In [None]:
import pandas as pd
import numpy as np
import matplotlib.pyplot as plt
from sklearn.model_selection import train_test_split
from sklearn.linear_model import LogisticRegression
from sklearn.ensemble import RandomForestClassifier, StackingClassifier
from sklearn.metrics import accuracy_score, confusion_matrix, classification_report, matthews_corrcoef, f1_score
from xgboost import XGBClassifier
from sklearn.model_selection import GridSearchCV
from sklearn.model_selection import RandomizedSearchCV
from scipy.stats import randint, uniform
from sklearn.model_selection import KFold


df_1 = pd.read_csv(r'C:\Users\Sweat\OneDrive\Desktop\march_madness_ai\data\raw\Shooting_Splits.csv')
df_2 = pd.read_csv(r'C:\Users\Sweat\OneDrive\Desktop\march_madness_ai\data\raw\Barttorvik_Away_Neutral.csv')
df_3 = pd.read_csv(r'C:\Users\Sweat\OneDrive\Desktop\march_madness_ai\data\raw\mmWinLoss.csv')
df_4 = pd.read_csv(r'C:\Users\Sweat\OneDrive\Desktop\march_madness_ai\data\raw\teamID.csv')

In [10]:
#Choose preferred columns
df_3_col = [
    'Season', 'WTeamID' , 'LTeamID'
]

df_4_col = [
    'TeamID', 'TeamName'
]

df_splits = df_1.drop('CONF', axis=1)
df_stats = df_2.drop('ROUND', axis=1)
df_WL = df_3[df_3_col]
df_ID = df_4[df_4_col]

team_stats = pd.merge(df_splits, df_stats, on=['YEAR', 'TEAM'], how='inner')

#Match ID to team name
df_merged = df_WL.merge(df_ID, left_on='WTeamID', right_on='TeamID', how='left')
df_merged = df_merged.rename(columns={'TeamName':'WTeamName'})

df_merged = df_merged.merge(df_ID, left_on='LTeamID', right_on='TeamID', how='left')
df_merged = df_merged.rename(columns={'TeamName':'LTeamName'})
df_merged = df_merged.drop(columns=['TeamID_x', 'TeamID_y', 'WTeamID', 'LTeamID'])

#Name mapping
stat_name = set(team_stats['TEAM'].unique())
record_name = set(df_merged['WTeamName'].unique()) | set(df_merged['LTeamName'].unique())
mismatch_name = stat_name - record_name
name_map = {
    'Abilene Christian' : 'Abilene Chr', 'Alabama St.' : 'Alabama St', 'Albany' : 'SUNY Albany', 'American' : 'American Univ', 'Appalachian St.' : 'Appalachian St',
    'Arizona St.' : 'Arizona St', 'Arkansas Pine Bluff' : 'Ark Pine Bluff', 'Boise St.' : 'Boise St', 'Boston University' : 'Boston Univ', 'Cal St.
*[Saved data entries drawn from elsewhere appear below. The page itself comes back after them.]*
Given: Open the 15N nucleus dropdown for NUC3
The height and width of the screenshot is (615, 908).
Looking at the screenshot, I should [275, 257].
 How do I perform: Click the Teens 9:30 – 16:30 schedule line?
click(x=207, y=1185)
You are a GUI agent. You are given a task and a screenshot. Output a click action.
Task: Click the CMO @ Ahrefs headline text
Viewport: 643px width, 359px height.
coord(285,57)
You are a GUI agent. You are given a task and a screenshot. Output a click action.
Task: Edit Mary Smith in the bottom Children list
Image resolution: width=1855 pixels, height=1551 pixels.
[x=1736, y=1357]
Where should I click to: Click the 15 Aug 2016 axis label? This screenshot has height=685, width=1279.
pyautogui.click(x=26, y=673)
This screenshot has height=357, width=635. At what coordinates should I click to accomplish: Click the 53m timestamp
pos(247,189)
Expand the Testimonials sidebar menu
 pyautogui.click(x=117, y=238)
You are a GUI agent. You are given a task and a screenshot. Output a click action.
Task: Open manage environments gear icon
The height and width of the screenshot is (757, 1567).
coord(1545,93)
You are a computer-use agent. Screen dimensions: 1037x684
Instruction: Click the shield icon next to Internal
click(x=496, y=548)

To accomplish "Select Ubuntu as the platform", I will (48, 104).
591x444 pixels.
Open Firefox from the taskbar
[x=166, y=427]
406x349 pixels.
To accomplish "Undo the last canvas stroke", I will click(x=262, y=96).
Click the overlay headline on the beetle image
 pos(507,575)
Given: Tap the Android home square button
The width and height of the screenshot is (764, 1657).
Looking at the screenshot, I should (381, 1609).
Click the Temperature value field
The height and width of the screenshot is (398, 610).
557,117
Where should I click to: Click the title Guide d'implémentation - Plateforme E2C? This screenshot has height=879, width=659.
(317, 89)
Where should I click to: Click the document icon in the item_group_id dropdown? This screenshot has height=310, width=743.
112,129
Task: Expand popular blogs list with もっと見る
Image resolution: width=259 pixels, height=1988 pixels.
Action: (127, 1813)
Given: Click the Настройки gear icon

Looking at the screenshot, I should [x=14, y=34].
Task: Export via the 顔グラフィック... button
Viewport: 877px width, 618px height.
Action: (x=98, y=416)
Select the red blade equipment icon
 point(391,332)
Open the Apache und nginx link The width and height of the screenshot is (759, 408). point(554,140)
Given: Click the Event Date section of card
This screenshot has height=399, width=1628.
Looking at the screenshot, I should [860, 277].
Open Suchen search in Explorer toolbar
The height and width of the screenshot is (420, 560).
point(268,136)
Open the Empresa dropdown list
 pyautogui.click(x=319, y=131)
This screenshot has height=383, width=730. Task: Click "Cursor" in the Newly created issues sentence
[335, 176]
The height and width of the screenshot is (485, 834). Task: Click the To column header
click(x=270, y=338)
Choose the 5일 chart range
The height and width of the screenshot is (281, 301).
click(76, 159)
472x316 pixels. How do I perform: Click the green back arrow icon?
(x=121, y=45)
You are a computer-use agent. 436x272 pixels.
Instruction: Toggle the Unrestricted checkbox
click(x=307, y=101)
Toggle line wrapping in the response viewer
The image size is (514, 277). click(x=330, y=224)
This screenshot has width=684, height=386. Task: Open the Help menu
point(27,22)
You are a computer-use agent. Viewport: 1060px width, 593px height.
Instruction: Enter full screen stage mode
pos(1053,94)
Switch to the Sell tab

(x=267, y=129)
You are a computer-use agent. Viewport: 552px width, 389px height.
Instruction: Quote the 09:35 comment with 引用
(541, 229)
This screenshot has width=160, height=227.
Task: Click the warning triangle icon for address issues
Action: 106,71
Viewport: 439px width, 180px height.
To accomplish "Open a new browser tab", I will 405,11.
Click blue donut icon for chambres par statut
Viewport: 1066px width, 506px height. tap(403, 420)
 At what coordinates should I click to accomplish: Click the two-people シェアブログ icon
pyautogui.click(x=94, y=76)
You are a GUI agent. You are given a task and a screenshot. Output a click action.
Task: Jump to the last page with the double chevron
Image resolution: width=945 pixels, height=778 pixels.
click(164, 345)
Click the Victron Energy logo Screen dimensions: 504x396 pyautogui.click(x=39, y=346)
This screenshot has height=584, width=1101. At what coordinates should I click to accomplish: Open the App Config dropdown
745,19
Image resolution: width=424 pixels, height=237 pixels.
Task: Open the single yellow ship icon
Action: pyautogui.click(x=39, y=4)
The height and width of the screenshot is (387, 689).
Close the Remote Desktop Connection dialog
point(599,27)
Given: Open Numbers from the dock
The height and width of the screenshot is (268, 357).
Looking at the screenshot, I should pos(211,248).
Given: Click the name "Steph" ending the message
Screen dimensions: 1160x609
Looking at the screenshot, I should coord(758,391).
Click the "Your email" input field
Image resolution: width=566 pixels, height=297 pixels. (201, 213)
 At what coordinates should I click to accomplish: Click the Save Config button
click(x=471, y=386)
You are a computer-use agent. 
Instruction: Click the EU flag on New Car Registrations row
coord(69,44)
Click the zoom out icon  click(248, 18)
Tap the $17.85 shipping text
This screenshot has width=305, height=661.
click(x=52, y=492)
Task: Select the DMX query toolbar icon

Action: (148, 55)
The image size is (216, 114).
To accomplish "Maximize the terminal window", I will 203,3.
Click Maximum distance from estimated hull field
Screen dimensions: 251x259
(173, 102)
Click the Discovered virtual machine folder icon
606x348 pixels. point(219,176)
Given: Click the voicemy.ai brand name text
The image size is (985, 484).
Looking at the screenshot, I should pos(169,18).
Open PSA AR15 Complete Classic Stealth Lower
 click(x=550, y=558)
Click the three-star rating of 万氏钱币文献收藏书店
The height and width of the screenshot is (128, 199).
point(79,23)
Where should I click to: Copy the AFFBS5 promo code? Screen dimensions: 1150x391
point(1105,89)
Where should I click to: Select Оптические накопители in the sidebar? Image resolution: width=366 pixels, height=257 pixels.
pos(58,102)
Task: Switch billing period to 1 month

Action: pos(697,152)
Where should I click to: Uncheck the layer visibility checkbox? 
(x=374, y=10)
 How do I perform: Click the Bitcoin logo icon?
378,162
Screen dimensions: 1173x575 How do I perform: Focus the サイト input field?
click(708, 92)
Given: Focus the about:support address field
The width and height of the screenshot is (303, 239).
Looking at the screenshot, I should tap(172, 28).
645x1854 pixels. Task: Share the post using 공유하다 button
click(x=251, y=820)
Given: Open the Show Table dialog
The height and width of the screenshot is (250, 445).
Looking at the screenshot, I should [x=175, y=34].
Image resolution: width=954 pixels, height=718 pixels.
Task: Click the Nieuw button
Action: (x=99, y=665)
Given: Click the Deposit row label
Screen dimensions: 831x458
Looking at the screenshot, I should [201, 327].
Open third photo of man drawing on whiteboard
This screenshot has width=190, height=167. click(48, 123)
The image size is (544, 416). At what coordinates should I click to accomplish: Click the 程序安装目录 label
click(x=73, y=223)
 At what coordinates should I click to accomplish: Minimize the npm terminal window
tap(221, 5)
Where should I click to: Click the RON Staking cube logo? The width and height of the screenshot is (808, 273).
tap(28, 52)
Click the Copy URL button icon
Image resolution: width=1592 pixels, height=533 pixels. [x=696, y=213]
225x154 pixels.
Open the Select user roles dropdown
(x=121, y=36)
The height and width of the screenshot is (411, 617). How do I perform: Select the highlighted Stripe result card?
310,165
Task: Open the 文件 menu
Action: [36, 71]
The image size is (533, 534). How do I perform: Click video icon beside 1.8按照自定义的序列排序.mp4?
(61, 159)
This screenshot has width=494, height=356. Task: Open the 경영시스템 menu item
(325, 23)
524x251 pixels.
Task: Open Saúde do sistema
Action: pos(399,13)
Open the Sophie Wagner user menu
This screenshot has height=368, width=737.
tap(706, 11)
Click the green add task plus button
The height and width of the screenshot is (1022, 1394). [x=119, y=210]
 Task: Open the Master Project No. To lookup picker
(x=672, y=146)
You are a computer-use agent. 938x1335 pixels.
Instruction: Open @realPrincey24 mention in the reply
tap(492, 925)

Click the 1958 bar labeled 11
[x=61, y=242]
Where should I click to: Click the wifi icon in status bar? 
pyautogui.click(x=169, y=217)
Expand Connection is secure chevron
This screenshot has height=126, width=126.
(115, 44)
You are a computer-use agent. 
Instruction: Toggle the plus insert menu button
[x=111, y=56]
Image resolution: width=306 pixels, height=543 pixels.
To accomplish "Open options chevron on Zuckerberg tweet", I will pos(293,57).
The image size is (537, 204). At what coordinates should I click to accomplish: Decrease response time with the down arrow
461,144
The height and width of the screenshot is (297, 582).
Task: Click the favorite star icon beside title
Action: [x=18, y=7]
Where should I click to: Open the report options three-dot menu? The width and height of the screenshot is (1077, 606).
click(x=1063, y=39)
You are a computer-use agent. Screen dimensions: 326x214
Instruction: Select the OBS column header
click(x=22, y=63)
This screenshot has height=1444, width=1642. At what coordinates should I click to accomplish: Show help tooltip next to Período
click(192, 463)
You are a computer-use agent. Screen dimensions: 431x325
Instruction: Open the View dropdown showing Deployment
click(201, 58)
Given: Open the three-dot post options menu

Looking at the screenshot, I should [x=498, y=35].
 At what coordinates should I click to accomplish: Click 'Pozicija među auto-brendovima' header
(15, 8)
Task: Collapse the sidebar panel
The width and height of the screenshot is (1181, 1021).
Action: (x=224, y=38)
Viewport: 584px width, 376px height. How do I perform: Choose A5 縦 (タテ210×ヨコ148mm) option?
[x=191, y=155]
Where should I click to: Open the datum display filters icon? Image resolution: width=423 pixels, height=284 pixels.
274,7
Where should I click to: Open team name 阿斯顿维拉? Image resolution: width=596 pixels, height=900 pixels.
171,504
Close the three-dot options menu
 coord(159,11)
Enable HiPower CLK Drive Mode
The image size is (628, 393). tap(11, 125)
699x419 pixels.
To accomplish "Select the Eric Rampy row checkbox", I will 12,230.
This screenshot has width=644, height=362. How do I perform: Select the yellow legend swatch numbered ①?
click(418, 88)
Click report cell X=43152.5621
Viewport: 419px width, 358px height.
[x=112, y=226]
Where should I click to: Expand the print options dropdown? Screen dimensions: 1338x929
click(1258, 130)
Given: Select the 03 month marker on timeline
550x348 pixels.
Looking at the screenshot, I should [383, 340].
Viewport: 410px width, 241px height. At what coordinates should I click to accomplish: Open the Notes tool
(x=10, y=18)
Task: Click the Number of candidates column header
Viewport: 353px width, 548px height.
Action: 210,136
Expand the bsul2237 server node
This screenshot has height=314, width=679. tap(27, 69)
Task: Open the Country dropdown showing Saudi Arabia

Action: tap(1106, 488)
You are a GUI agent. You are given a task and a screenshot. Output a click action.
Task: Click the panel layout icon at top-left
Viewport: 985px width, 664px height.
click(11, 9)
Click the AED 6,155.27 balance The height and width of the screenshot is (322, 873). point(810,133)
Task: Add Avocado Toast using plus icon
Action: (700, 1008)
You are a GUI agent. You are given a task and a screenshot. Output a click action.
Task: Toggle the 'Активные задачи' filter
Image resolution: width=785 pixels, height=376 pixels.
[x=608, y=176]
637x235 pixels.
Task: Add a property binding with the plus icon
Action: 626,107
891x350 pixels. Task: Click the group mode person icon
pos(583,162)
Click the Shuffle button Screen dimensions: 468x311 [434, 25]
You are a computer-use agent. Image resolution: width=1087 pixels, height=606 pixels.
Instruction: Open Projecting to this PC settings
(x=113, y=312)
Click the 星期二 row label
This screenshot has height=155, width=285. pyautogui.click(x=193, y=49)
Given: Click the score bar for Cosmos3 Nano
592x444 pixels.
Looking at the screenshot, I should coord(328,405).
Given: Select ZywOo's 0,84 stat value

Bakersfield' : 'CS Bakersfield',
    'Cal St. Fullerton' : 'CS Fullerton', 'Cleveland St.' : 'Cleveland St', 'Coastal Carolina' : 'Coastal Car', 'College of Charleston' : 'Col Charleston', 'Colorado St.' : 'Colorado St',
    'East Tennessee St.' : 'ETSU', 'Eastern Kentucky' : 'E Kentucky', 'Eastern Washington' : 'E Washington', 'Fairleigh Dickinson' : 'F Dickinson', 'Florida Atlantic' : 'FL Atlantic', 
    'Florida Gulf Coast' : 'FGCU', 'Florida St.' : 'Florida St', 'Fresno St.' : 'Fresno St', 'George Washington' : 'G Washington', 'Georgia St.' : 'Georgia St', 'Grambling St.' : 'Grambling',
    'Indiana St.' : 'Indiana St', 'Iowa St.' : 'Iowa St', 'Jacksonville St.' : 'Jacksonville St', 'Kansas St.' : 'Kansas St', 'Kennesaw St.' : 'Kennesaw', 'Kent St.' : 'Kent', 'Little Rock' : 'Ark Little Rock',
    'Long Beach St.' : 'Long Beach St', 'Louisiana Lafayette' : 'Lafayette', 'Loyola Chicago' : 'Loyola-Chicago', 'McNeese St.' : 'McNeese St', 'Michigan St.' : 'Michigan St',
    'Middle Tennessee' : 'MTSU', 'Milwaukee' : 'WI Milwaukee', 'Mississippi St.' : 'Mississippi St', 'Mississippi Valley St.' : 'MS Valley St', 'Montana St.' : 'Montana St', 'Morehead St.' : 'Morehead St',
    'Morgan St.' : 'Morgan St', "Mount St. Mary's" : "Mt St Mary's", 'Murray St.' : 'Murray St', 'Nebraska Omaha' : 'NE Omaha', 'New Mexico St.' : 'New Mexico St', 'Norfolk St.' : 'Norfolk St', 
    'North Carolina Central' : 'NC Central', 'North Carolina A&T' : 'NC A&T', 'North Carolina St.' : 'NC State', 'Northern Colorado' : 'N colorado', 'Northern Kentucky' : 'N Kentucky',
    'Northwestern St.' : 'Northwestern LA', 'Ohio St.' : 'Ohio St', 'Oklahoma St.' : 'Oklahoma St', 'Oregon St.' : 'Oregon St', 'Penn St.' : 'Penn St', 'Prairie View A&M' : 'Prairie View',
    'SIU Edwardsville' : 'S Illinois', 'Saint Francis' : 'St Francis PA', "Saint Joseph's" : "St Joseph's PA", 'Saint Louis' : 'St Louis', "Saint Mary's" : "St Mary's CA", 
    "Saint Peter's" : "St Peter's", 'Sam Houston St.' : 'Sam Houston St', 'San Diego St.' : 'San Diego St', 'South Dakota St.' : 'S Dakota St', 'Southeast Missouri St.' : 'SE Missouri St',
    'Southern' : 'Southern Univ', 'St. Bonaventure' : 'St Bonaventure', "St. John's" : "St John's", 'Stephen F. Austin' : 'SF Austin', 'Texas A&M Corpus Chris' : 'TAM C. Christi',
    'Texas Southern' : 'TX Southern', 'UTSA' : 'UT San Antonio', 'Utah St.' : 'Utah St', 'Washington St.' : 'Washington St', 'Weber St.' : 'Weber St', 'Western Kentucky' : 'WKU',
    'Western Michigan' : 'W Michigan', 'Wichita St.' : 'Wichita St', 'Wright St.' : 'Wright St'
}
team_stats['TEAM'] = team_stats['TEAM'].replace(name_map)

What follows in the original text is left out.